* **What you should do**: Look through the lines below, find those with the word "element", and copy them.

Material to process section start

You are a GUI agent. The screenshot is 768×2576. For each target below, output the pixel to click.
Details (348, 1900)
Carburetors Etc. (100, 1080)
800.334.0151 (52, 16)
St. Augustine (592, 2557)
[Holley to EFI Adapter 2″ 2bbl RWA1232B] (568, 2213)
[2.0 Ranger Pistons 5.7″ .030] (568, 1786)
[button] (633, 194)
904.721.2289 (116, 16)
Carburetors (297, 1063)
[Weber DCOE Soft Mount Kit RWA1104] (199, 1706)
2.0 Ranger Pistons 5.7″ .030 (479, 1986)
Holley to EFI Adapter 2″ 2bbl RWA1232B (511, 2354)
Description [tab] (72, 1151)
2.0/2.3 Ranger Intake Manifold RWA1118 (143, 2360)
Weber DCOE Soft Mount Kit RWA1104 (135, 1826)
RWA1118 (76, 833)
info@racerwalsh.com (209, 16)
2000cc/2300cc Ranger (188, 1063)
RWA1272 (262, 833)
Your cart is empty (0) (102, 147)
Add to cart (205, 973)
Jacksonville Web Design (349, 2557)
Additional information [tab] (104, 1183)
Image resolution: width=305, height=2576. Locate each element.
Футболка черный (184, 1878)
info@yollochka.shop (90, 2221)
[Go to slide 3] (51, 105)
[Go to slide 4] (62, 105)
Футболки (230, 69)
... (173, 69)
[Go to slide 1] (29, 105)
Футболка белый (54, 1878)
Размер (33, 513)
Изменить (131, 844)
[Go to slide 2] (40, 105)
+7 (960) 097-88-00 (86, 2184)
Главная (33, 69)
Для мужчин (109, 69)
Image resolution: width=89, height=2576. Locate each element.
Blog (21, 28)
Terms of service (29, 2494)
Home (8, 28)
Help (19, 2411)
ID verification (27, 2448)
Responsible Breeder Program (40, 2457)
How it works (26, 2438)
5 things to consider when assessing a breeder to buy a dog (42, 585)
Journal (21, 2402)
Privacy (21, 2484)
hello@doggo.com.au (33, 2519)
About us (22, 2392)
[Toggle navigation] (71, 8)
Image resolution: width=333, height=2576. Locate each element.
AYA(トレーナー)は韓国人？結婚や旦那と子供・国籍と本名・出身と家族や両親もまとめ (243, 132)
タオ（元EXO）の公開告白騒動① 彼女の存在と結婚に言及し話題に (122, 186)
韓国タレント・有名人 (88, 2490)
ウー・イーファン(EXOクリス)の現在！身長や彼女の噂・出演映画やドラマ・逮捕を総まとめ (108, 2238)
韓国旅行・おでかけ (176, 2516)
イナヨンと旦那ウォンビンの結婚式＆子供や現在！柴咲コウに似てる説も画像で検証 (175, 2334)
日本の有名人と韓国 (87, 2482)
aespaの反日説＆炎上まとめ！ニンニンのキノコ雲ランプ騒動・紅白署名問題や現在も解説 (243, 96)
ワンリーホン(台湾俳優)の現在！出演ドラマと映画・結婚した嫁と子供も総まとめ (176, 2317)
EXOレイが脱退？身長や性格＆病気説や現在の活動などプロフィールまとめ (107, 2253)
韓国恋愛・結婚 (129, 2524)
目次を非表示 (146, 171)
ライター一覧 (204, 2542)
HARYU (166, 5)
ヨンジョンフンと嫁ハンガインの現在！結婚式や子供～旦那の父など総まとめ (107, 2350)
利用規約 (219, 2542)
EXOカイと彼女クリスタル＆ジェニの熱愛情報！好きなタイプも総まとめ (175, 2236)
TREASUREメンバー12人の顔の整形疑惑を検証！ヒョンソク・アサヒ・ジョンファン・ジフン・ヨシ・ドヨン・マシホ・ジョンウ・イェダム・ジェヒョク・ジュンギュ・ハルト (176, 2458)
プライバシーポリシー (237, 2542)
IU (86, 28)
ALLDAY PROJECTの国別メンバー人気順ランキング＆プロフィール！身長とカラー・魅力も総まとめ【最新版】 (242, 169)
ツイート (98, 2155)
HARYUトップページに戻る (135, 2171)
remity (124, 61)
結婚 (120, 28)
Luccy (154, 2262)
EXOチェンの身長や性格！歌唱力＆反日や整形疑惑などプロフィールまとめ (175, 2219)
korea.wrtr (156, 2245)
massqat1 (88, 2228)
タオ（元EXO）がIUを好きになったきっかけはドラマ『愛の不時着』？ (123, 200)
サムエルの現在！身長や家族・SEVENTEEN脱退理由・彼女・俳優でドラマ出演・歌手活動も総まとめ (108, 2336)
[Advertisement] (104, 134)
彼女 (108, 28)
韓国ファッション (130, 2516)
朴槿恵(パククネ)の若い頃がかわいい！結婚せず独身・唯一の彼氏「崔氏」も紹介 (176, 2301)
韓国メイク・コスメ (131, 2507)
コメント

Material to process section end

* **Answer below**:
Image resolution: width=305, height=2576. Locate each element.
Image resolution: width=89, height=2576. Locate each element.
Image resolution: width=333, height=2576. Locate each element.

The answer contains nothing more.